◆ About this task ◆
Pick out all lines in the listing holding the string "will" and copy them.
════════
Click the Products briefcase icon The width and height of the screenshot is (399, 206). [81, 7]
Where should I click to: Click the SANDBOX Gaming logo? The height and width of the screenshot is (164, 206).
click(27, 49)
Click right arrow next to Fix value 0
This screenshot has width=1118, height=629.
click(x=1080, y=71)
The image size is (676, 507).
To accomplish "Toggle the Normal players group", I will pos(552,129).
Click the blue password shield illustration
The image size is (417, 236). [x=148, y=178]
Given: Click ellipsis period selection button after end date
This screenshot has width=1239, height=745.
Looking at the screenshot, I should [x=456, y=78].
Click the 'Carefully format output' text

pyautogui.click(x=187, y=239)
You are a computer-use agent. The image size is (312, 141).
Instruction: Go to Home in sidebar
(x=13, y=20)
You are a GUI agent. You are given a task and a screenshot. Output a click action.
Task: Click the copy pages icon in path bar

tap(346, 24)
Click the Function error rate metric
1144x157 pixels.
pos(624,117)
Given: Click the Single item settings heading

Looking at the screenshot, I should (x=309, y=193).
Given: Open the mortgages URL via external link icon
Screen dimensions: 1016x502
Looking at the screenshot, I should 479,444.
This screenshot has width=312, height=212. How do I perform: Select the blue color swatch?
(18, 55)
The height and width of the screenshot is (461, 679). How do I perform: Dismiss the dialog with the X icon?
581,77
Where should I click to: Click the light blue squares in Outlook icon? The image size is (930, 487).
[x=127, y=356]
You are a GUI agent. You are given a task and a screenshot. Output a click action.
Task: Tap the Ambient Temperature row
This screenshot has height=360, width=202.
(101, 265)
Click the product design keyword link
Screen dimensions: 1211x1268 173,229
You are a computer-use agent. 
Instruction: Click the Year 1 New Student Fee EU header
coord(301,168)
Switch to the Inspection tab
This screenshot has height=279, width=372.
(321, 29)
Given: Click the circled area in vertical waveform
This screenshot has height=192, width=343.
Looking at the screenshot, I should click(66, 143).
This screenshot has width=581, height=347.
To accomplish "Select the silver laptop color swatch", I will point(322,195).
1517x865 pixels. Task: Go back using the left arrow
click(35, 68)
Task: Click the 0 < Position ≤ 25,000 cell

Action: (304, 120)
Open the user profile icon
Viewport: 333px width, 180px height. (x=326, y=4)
════════
◆ Solved problem ◆
To accomplish "Toggle the Normal players group", I will pos(552,129).
To accomplish "Select the silver laptop color swatch", I will point(322,195).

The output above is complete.